Un meurtre sans témoin trouble les Enfants d'Israël. Pour découvrir la vérité, Allah leur ordonne un acte étrange : sacrifier une vache précise, décrite avec une minutie qui deviendra elle-même une épreuve de foi.
Chez les Enfants d'Israël, un homme fut tué sans que personne ne sache qui avait commis ce crime. Chacun accusait l'autre, et le doute grandissait dans la communauté. Pour lever ce mystère, Moïse (Moussa), sur ordre d'Allah, leur transmit une instruction qui allait les surprendre profondément : sacrifier une vache.
Une demande simple qui devient une épreuve
Au lieu d'accepter simplement cet ordre, les Enfants d'Israël se mirent à multiplier les questions sur la couleur, l'âge et les caractéristiques de l'animal. Cette attitude est rapportée dans la sourate Al-Baqara, qui doit d'ailleurs son nom — « La Vache » — à cet épisode précis.

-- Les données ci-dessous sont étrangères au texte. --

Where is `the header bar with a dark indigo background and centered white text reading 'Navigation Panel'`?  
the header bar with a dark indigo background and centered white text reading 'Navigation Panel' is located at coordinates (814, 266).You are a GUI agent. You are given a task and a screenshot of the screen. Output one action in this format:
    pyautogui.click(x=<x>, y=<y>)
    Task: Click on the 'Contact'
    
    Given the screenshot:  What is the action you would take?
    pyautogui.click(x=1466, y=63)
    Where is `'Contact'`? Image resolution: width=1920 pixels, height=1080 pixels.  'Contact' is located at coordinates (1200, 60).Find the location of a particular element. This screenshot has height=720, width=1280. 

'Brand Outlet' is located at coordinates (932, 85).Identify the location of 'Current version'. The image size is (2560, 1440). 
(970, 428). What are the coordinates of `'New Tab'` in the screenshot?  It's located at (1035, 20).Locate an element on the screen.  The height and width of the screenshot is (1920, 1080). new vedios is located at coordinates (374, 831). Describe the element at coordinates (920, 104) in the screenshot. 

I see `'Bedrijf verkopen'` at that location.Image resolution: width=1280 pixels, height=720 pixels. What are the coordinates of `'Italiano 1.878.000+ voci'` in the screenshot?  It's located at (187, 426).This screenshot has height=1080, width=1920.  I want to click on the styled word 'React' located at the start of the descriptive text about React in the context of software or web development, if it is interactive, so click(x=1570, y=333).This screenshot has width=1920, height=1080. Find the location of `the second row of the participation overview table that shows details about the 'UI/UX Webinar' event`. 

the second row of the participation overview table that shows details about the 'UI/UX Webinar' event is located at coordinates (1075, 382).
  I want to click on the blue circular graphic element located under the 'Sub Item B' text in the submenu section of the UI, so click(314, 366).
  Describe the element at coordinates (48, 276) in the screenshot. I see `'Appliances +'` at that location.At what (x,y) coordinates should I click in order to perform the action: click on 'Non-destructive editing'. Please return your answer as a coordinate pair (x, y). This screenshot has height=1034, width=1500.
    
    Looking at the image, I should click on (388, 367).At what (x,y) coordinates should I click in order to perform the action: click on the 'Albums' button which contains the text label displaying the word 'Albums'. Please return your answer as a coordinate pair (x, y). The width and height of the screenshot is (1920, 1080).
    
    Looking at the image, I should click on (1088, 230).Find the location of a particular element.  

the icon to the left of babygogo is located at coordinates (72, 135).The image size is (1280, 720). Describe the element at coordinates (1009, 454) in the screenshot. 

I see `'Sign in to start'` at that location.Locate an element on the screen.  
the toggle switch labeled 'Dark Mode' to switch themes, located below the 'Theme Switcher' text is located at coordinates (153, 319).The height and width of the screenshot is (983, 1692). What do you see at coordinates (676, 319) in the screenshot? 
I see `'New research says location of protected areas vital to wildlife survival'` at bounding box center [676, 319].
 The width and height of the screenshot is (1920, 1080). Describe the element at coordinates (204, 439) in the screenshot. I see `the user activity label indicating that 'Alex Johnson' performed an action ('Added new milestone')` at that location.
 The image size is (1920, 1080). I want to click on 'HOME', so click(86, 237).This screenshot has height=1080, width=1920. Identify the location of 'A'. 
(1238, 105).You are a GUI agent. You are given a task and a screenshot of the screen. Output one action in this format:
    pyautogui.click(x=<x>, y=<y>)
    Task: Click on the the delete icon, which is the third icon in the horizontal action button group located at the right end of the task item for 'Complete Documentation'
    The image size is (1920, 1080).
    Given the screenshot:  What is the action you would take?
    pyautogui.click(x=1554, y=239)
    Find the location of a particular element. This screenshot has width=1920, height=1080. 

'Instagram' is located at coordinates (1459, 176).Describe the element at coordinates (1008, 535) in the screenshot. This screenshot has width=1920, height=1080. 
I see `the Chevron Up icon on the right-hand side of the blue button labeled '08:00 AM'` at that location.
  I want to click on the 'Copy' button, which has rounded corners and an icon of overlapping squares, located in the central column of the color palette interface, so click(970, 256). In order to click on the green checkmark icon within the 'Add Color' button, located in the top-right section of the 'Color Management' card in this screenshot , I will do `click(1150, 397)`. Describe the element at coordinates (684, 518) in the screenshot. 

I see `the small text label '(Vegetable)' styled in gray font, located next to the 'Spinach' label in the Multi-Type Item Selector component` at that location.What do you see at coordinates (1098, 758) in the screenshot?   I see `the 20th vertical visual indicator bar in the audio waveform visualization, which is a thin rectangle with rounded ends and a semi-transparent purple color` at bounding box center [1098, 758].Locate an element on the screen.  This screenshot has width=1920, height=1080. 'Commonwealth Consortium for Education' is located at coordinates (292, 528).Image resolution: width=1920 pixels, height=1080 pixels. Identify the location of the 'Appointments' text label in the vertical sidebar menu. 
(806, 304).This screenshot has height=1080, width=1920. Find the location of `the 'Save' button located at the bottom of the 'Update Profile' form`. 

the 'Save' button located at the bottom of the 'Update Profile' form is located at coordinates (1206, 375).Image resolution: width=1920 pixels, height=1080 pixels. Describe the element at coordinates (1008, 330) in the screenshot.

﴿ وَإِذْ قَالَ مُوسَىٰ لِقَوْمِهِ إِنَّ اللَّهَ يَأْمُرُكُمْ أَنْ تَذْبَحُوا بَقَرَةً ۖ قَالُوا أَتَتَّخِذُنَا هُزُوًا ۖ قَالَ أَعُوذُ بِاللَّهِ أَنْ أَكُونَ مِنَ الْجَاهِلِينَ ﴾
« Et lorsque Moïse dit à son peuple : "Allah vous ordonne d'immoler une vache." Ils dirent : "Nous prends-tu en dérision ?" Il dit : "Qu'Allah me garde d'être du nombre des ignorants !" »
(Sourate Al-Baqara, verset 67)
Des questions en cascade
Plutôt que d'obéir avec simplicité, le peuple demanda des précisions sur l'âge de la vache, puis sur sa couleur. Il leur fut répondu qu'elle devait être d'un jaune vif, éclatant, plaisant à regarder. Mais les questions ne s'arrêtèrent pas là : ils voulurent encore savoir si elle était domptée pour labourer la terre ou pour porter des charges, ou si elle n'avait jamais été utilisée à ces tâches.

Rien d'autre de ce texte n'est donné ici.